Personal information
- Nationality: South African
- Born: February 15, 2007 (age 19) Munich, Germany

Sport
- Sport: Alpine skiing
- Club: Saaski

= Lara Markthaler =

South African alpine ski racer

Lara Markthaler (born 15 February 2007), nicknamed Spunkiiiiii, is a South African alpine ski racer and recipient of the 2026 Forbes Woman Africa Excellence in Sports Award. She competes in slalom and giant slalom. In 2026, she became the first South African woman to compete in alpine skiing at the Winter Olympic Games.

==Background==
Markthaler was born in Munich to a German father, Christian, and a South African mother, Judith. She began skiing at 18 months old, introduced to the sport by her father. When she was eight, the family moved to Canada, where she took up downhill mountain biking and won six gold medals at Red Bull's Crankworx competitions, including the Fox Air DH at Crankworx Whistler in 2019. At the age of 12, she chose alpine skiing over mountain biking, in part because skiing is an Olympic sport, and the family relocated to the Italian Dolomites to support her racing career.

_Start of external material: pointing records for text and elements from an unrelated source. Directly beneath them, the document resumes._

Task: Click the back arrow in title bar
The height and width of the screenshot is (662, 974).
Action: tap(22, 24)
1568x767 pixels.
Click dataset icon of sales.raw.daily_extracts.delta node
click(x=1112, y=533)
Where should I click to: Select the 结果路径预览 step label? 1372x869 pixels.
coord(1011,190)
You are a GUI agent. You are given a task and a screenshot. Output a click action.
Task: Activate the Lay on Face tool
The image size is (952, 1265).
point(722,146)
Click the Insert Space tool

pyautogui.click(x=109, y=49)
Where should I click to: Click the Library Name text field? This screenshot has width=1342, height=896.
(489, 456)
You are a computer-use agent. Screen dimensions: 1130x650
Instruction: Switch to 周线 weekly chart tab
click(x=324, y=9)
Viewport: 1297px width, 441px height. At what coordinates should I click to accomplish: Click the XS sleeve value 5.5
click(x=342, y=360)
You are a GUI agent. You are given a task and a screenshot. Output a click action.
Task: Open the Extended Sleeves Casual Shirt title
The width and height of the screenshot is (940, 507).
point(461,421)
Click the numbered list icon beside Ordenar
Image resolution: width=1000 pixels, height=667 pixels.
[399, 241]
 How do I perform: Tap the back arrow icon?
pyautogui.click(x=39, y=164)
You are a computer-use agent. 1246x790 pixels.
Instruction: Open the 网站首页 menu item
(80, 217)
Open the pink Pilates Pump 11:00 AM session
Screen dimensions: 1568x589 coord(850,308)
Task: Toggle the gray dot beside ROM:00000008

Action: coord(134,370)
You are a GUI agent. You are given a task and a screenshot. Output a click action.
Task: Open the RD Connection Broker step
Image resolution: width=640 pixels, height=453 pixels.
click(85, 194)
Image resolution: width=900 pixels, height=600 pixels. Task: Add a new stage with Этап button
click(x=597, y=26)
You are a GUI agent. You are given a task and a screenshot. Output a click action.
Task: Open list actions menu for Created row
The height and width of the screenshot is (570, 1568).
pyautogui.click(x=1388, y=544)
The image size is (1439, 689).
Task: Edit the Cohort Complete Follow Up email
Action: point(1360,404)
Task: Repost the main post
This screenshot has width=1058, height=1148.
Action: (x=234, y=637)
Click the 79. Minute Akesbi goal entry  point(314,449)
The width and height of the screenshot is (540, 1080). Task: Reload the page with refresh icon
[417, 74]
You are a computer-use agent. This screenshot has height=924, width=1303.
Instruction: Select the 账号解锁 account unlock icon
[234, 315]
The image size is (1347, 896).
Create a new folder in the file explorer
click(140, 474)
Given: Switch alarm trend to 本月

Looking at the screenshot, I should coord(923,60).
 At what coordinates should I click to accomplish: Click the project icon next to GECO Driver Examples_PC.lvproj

Eligible to represent either Germany or South Africa, she chose to compete for South Africa, the birthplace of her mother. She is recognisable by her trademark pink ponytail and has been nicknamed the "Pink Tornado".

==Career==

===Youth career===
Markthaler began ski racing at around the age of 12. By early 2025, she had won two FIS races.

At the 2024 Winter Youth Olympics in Gangwon, South Korea, she was South Africa's sole competitor and its flag bearer at the opening ceremony. Competing in four disciplines, she finished 33rd in the Super-G.

===2025 World Championships===
At the 2025 Alpine Ski World Championships in Saalbach-Hinterglemm, on her 18th birthday, Markthaler finished 29th in the slalom. It was the best result achieved by a South African female ski racer at a major international event.

===2026 Winter Olympics===
Markthaler made her World Cup debut in the slalom at Flachau, Austria, on 13 January 2026.

At the 2026 Winter Olympics in Milano Cortina, she became the first South African woman to compete in alpine skiing at a Winter Olympics. She finished 47th in the giant slalom on her 19th birthday and 39th in the slalom. She was part of South Africa's largest Winter Olympic delegation in history, consisting of five athletes.

==Personal life==
Markthaler trains around 180 days per year and combines her racing career with online schooling. Her father, Christian, serves as her coach and manager and handles her technical preparation.